Financial Times FT.com

Ranked outsider

By Christopher Grimes

Published: January 6 2007 02:00 | Last updated: January 6 2007 02:00

The yellow crime scene tape had barely come down on a glass-strewn stretch of Liverpool Street, an unremarkable road in the Jamaica district of Queens, New York, before mourners got to work transforming it into an improvised shrine. The shabby mosaic created by the hand-scrawled notes, angry street poems, graffiti and scraps of fabric packed all the narrative punch of a New York tabloid. "50 Shots," read a T-shirt someone had affixed to a wall. "Cops need to be held accountable," read another. "I hate cops," someone had scrawled in fat blue letters on the brick. Others were personal, mournful messages written to the man who had died there only hours earlier.

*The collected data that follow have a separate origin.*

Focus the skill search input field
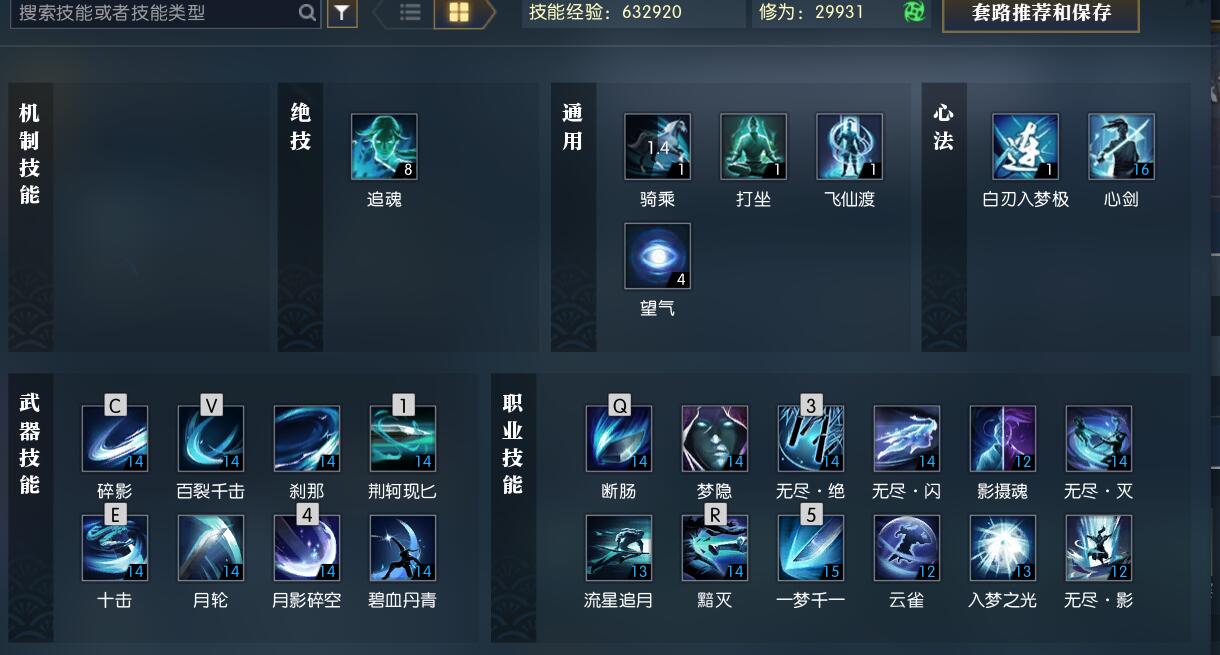The image size is (1220, 655). (165, 13)
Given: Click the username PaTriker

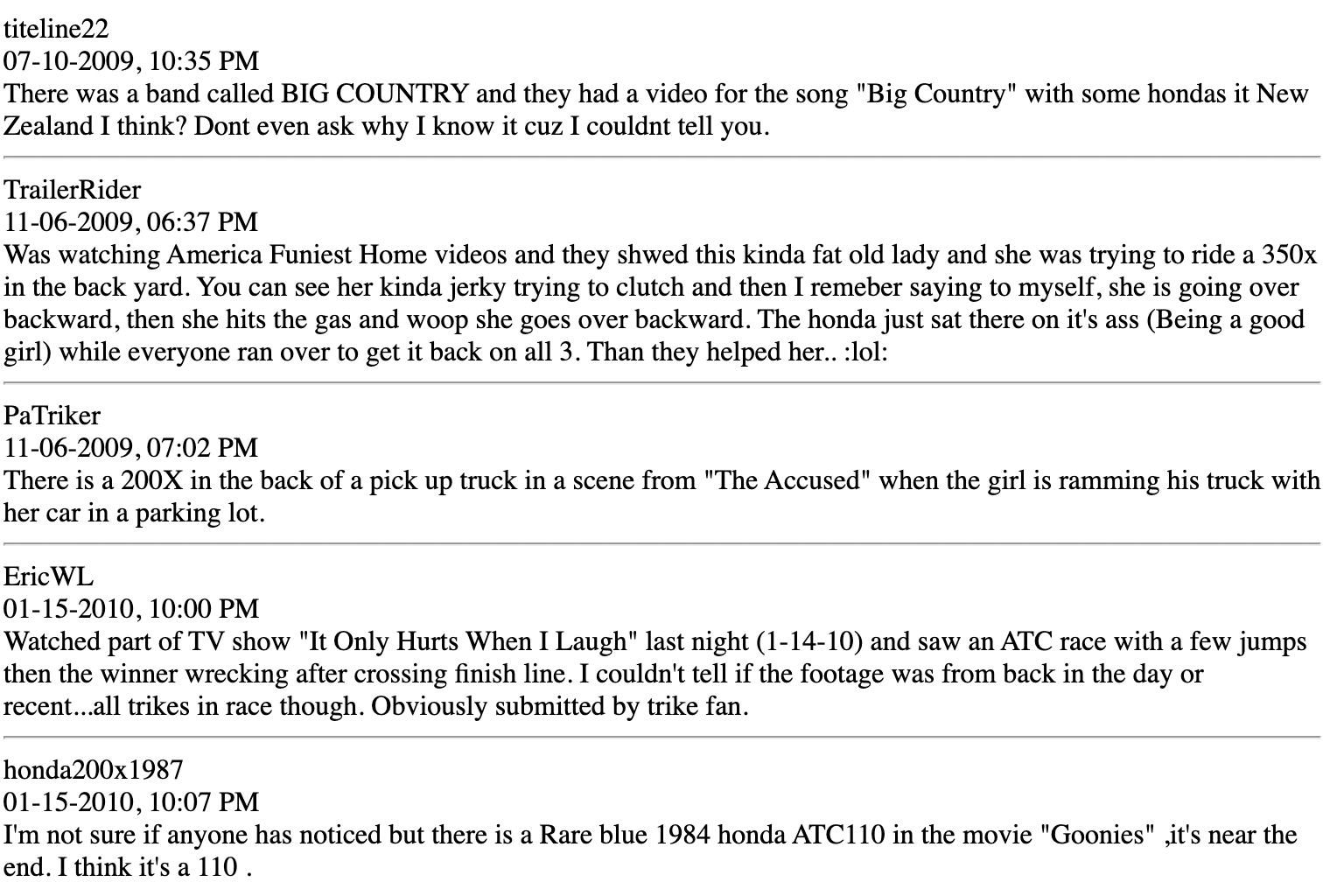Looking at the screenshot, I should point(52,416).
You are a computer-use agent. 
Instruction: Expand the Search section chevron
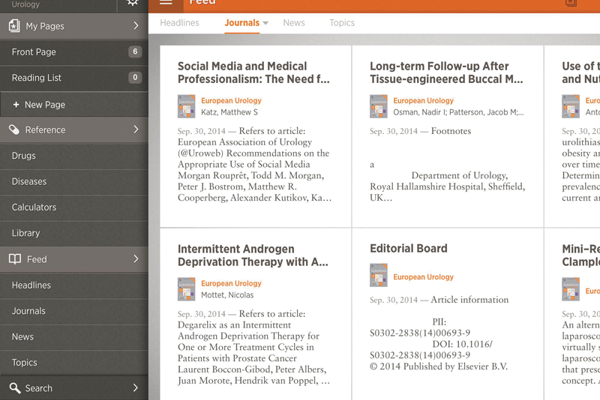[x=136, y=388]
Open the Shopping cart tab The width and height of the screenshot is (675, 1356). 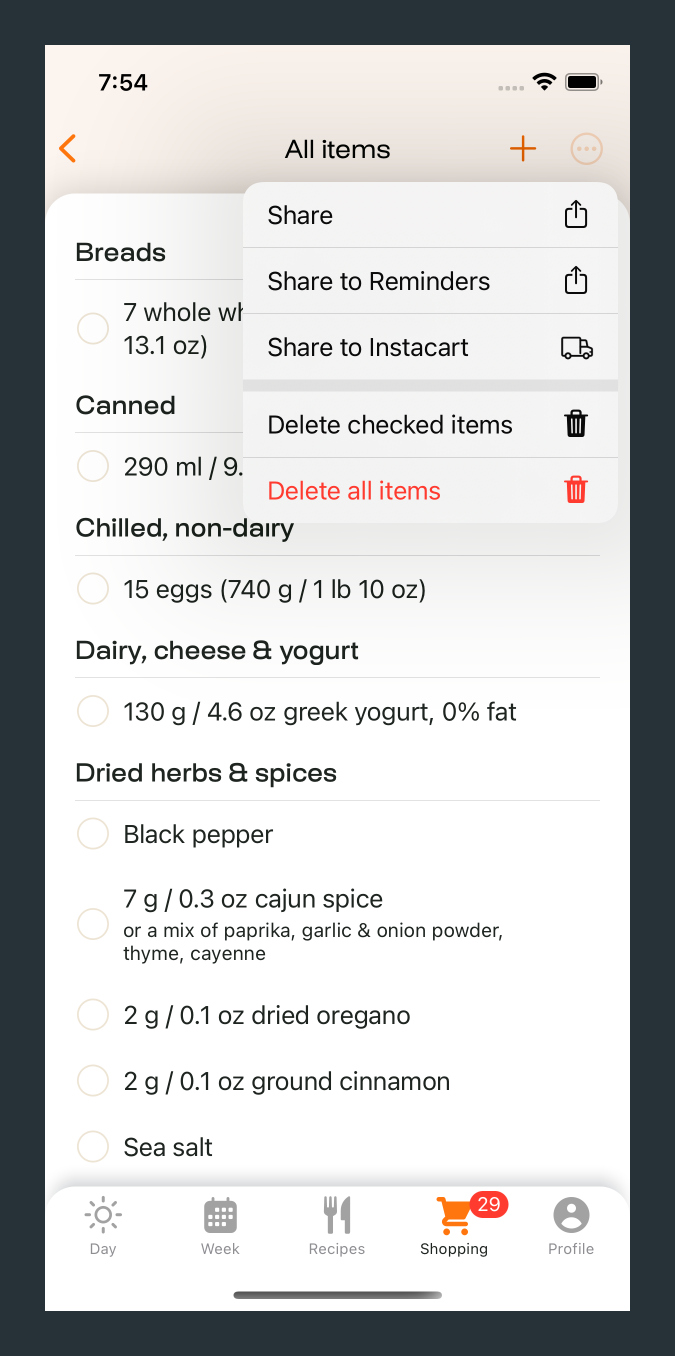454,1225
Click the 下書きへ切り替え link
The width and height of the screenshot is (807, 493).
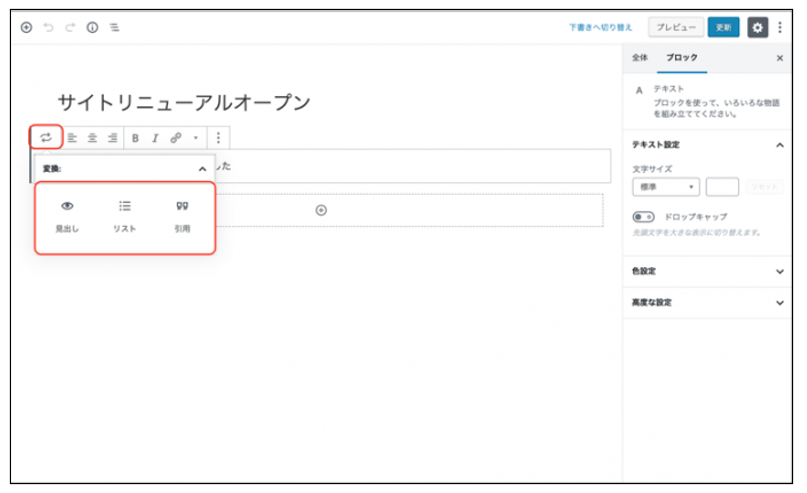click(x=603, y=28)
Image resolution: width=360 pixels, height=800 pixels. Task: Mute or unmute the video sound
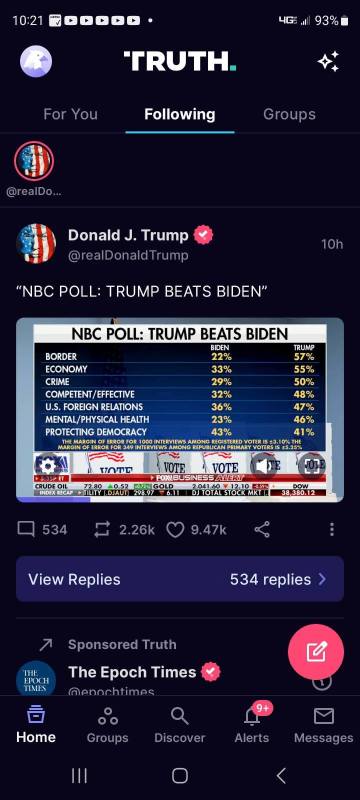(263, 466)
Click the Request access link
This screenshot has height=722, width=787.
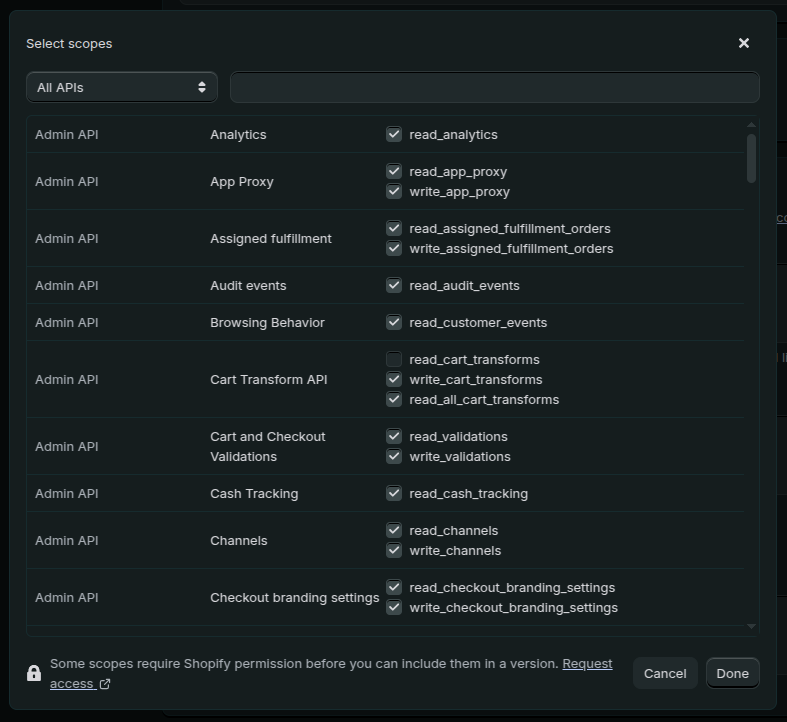[x=587, y=664]
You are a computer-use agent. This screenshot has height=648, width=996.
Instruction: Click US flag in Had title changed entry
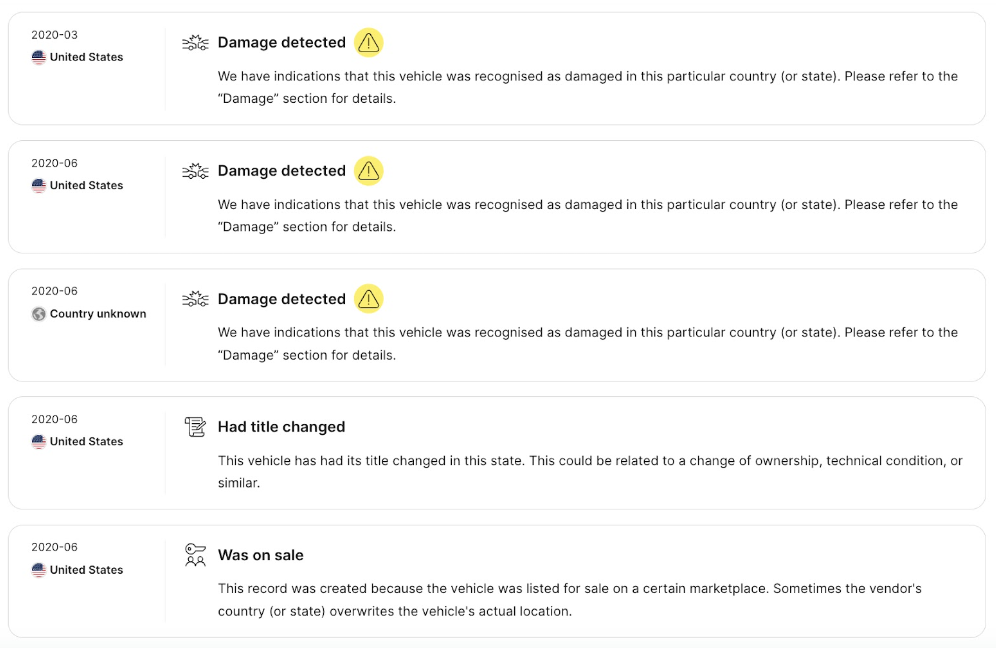tap(39, 442)
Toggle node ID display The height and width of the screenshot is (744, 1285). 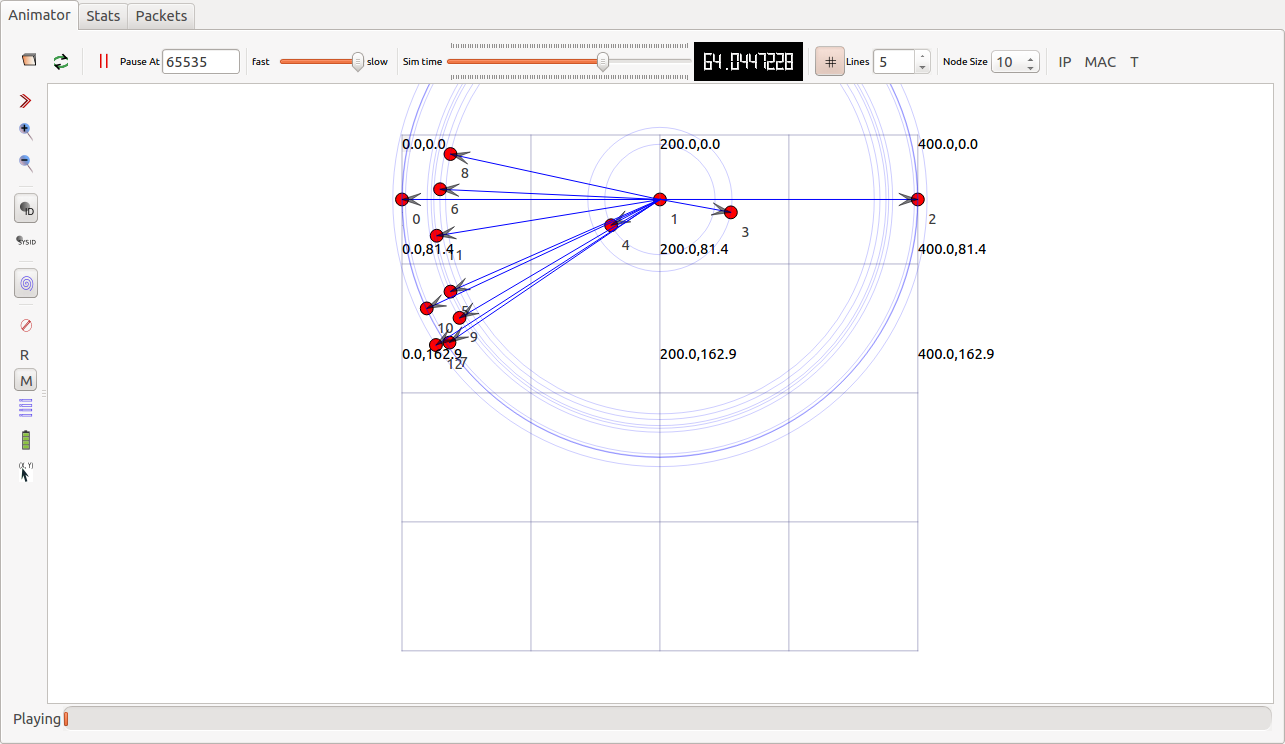click(26, 209)
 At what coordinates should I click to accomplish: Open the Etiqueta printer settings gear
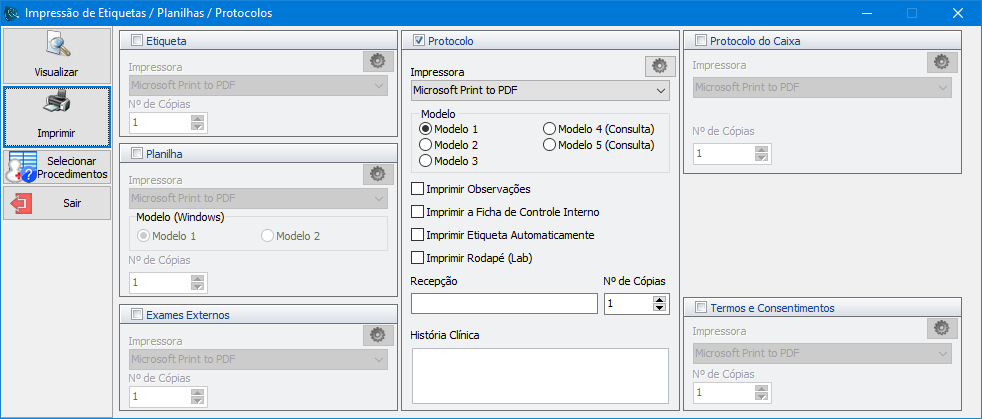pos(376,61)

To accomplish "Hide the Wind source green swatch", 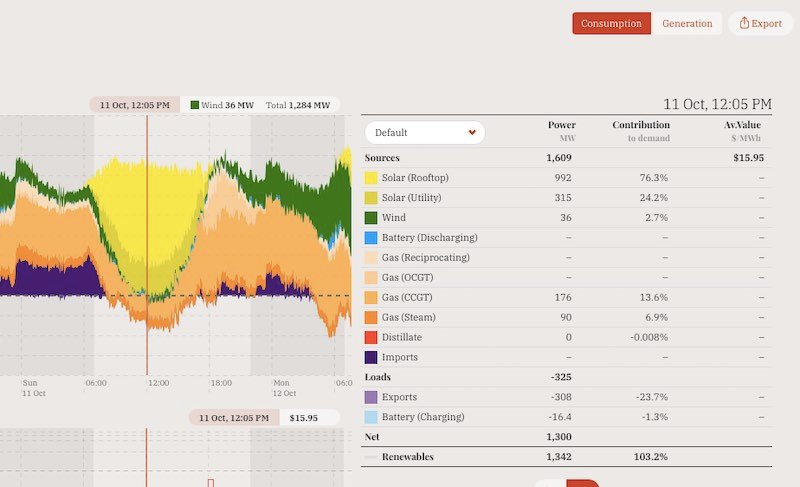I will pyautogui.click(x=371, y=218).
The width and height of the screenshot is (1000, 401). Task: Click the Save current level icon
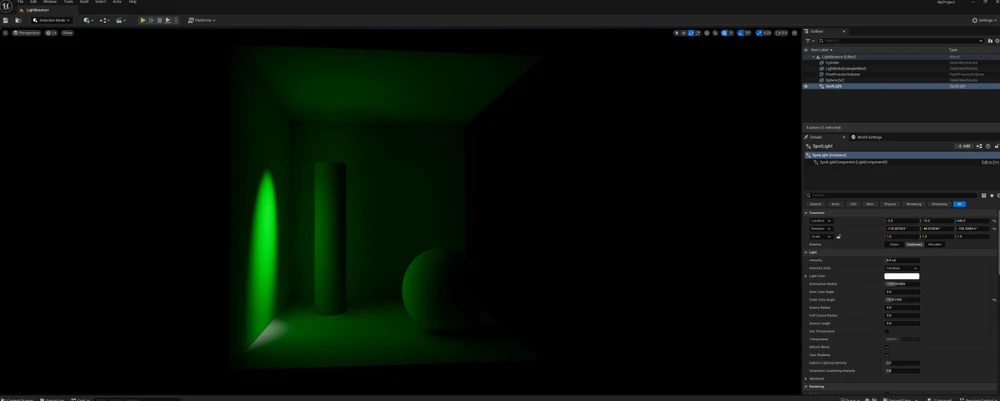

A few weeks later, the little shrine is still drawing visitors. On a mild, sunny December morning, people come to see the spot where Sean Bell, an unarmed, 23-year-old black man, was shot to death on his wedding day by New York City police. Even in the brilliant sunshine, the area has a depressing feel: a few private homes, decorated with lights for the holidays, sit alongside a live poultry market ("free delivery," the sign says) and an auto repair shop, which is guarded by a large, menacing dog. A nearby carpark is surrounded by razor wire. Yet curious drivers guide their cars slowly down Liverpool, looking for the site of the shooting. Pedestrians - black, Asian, Hispanic - pause to read the messages and exchange thoughts. Some know every detail - that one officer fired 31 of the 50 rounds discharged into Bell's car, that Bell had been celebrating his bachelor party at a seedy strip club around the corner, the Kalua Cabaret. "They killed another one in the Bronx last night," says one man. "That was different," replies another. "The guy they got last night had a loaded gun."